Approaching disability as a cultural construction rather than a medical pathology, this book studies the impact of disability and concepts of disability on composers, performers, and listeners with disabilities, as well as on discourse about music and works of music themselves. For composers with disabilities--like Beethoven, Delius, and Schumann--awareness of the disability sharply inflects critical reception. For performers with disabilities--such as Itzhak Perlman and Evelyn Glennie--the performance of disability and the performance of music are deeply intertwined. For listeners with disabilities, extraordinary bodies and minds may give rise to new ways of making sense of music. In the stories that people tell about music, and in the stories that music itself tells, disability has long played a central but unrecognized role. Some of these stories are narratives of overcoming-the triumph of the human spirit over adversity-but others are more nuanced tales of accommodation
and acceptance of life with a non-normative body or mind.

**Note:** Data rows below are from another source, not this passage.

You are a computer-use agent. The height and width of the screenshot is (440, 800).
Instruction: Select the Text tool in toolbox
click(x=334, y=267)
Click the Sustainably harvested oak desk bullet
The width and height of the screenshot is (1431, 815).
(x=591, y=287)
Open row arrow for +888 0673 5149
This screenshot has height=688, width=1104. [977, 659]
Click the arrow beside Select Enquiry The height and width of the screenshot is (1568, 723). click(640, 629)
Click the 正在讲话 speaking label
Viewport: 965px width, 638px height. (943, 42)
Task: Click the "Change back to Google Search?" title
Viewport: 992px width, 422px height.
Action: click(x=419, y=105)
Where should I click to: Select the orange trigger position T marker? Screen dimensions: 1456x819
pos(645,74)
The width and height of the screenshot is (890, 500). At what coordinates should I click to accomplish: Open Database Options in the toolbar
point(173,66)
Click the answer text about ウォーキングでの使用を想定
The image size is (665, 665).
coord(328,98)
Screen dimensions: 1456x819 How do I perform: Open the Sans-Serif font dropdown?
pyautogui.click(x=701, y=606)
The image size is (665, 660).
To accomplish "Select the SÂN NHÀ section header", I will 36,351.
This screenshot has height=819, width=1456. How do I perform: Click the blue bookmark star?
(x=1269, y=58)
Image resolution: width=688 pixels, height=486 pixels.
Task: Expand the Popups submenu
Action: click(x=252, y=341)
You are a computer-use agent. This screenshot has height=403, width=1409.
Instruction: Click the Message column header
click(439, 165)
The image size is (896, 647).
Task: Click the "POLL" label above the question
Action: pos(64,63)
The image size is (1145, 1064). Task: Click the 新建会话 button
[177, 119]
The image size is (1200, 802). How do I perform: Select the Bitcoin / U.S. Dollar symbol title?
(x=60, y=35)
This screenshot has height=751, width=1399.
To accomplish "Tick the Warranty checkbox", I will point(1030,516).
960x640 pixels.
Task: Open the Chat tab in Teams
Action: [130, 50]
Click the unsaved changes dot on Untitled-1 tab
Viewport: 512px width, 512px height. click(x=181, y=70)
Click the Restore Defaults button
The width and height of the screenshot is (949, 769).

In all of these ways, music both reflects and constructs disability.
Industry Reviews
"[A] meticulously researched book that connects disability narratives with composing, theorizing, performing, and hearing music." --Journal of the American Musicological Society
"A work of intellectual virtuosity, Extraordinary Measures will change the way we think about music and the way we think about disability. Joseph Straus shows us how disability appears not only in musical performance and narrative, but most fully in musical form." --Rosemarie Garland-Thomson, Emory University
"A leading figure in the field of music theory, Straus has applied his considerable talents not only as a writer and critical thinker, but also as a humanist in the most profound sense, to virtually single-handedly create the field of disability studies in music scholarship. This book is both engaging and moving, as Straus expertly draws current literature in disability studies into a new, musical context and examines our deepest beliefs and prejudices about
music, musicians, and the worlds they create and inhabit." --Dave Headlam, Eastman School of Music
"A veritable music-theoretical page-turner, this book surveys a wondrously defamiliarized landscape of music reception, theory, and performance through the transformative lens of disability. It is nothing short of a major landmark, destined to exert a profound impact on the field." --Floyd Grave, Rutgers University
"Breaks new ground...A powerful and moving piece of social activism in the music arena...As Extraordinary Measures persuasively shows, it's time we consider disabled musicians and listeners not as defective, but merely as different." --Chamber Music
"[A] concise but magisterial volume...This is that rare sort of book that will radically
change the way you understand an art form that seems so familiar. Straus is a clear and engaging writer, and the issues presented couldn't be more important to anyone committed
to the field of notated Western art music." --American Record Guide
"The book sparkles with a clarity that a variety of readers will find engaging and enjoyable.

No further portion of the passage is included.